_SHORT PROBLEM_. Copy out the rows below with "sidebar" swapped for "side panel" and everything else left as it is. Leave the pictures out.

[Start of AVAILABLE DATA]

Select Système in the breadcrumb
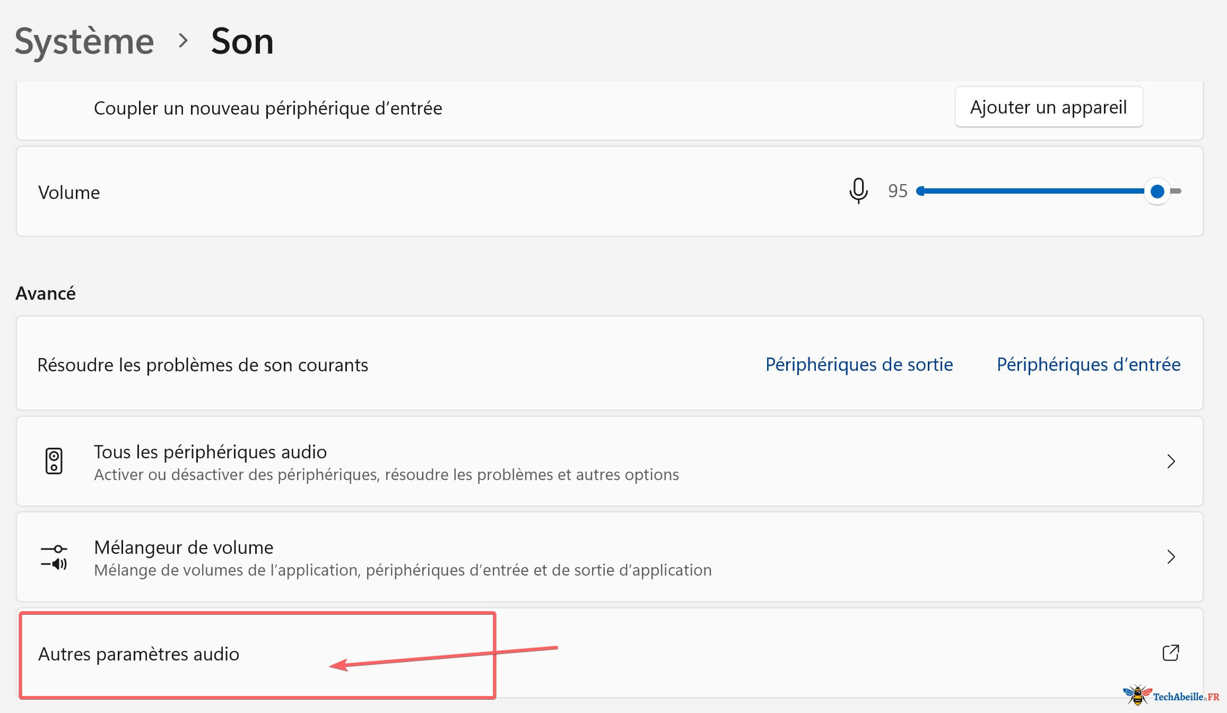1227x713 pixels. click(83, 41)
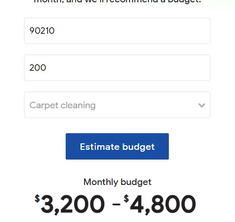Click the chevron arrow in service dropdown
Screen dimensions: 235x222
(x=202, y=105)
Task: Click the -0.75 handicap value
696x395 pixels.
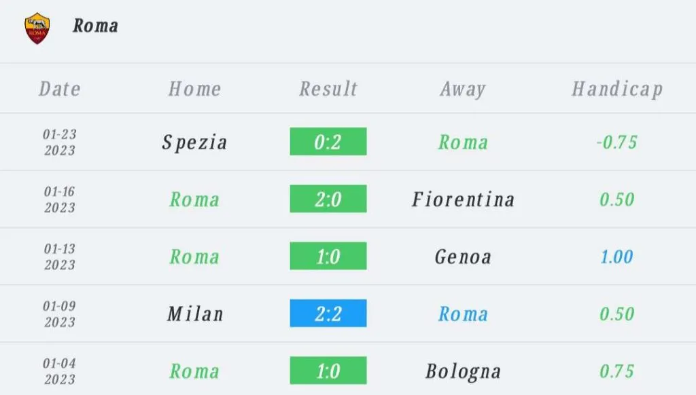Action: click(616, 143)
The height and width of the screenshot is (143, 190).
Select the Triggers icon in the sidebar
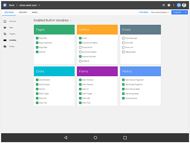coord(5,34)
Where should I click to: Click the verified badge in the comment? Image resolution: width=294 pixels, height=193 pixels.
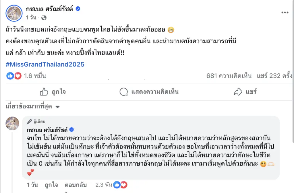point(71,130)
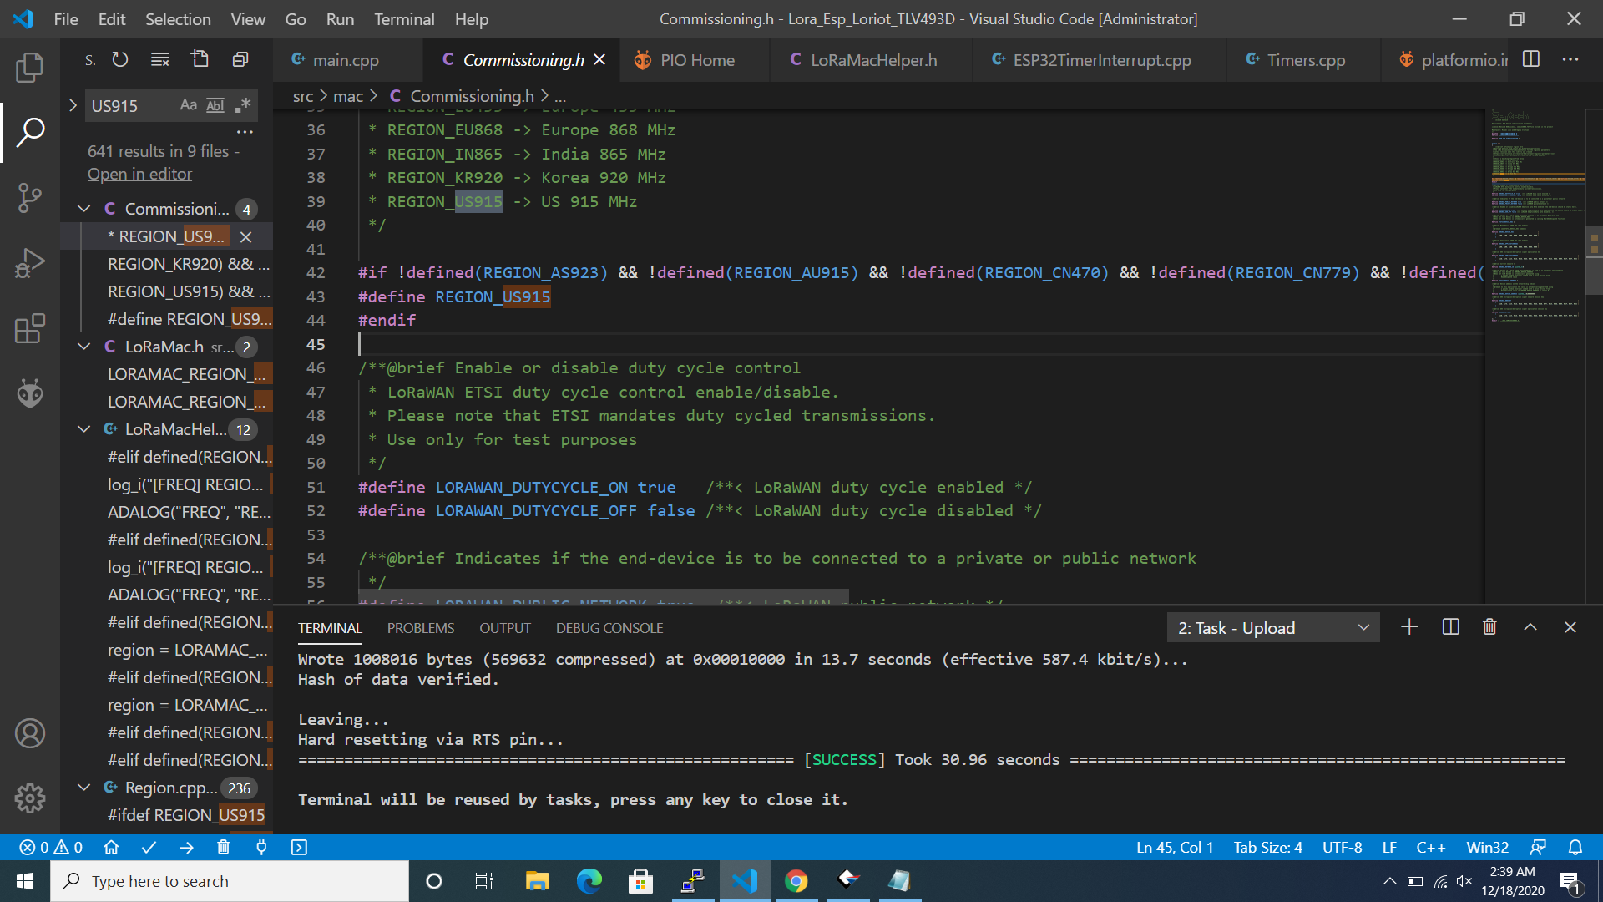Viewport: 1603px width, 902px height.
Task: Clean the build using the status bar trash icon
Action: click(223, 847)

[End of AVAILABLE DATA]

_ANSWER TO THE PROBLEM_.
Select Système in the breadcrumb
1227x713 pixels. click(83, 41)
Click the chevron arrow in service dropdown
Screen dimensions: 235x222
(x=202, y=105)
Task: Click the -0.75 handicap value
696x395 pixels.
Action: click(616, 143)
The height and width of the screenshot is (143, 190).
Select the Triggers icon in the side panel
coord(5,34)
Where should I click to: Click the verified badge in the comment? Image resolution: width=294 pixels, height=193 pixels.
point(71,130)
Viewport: 1603px width, 902px height.
Task: Clean the build using the status bar trash icon
Action: click(223, 847)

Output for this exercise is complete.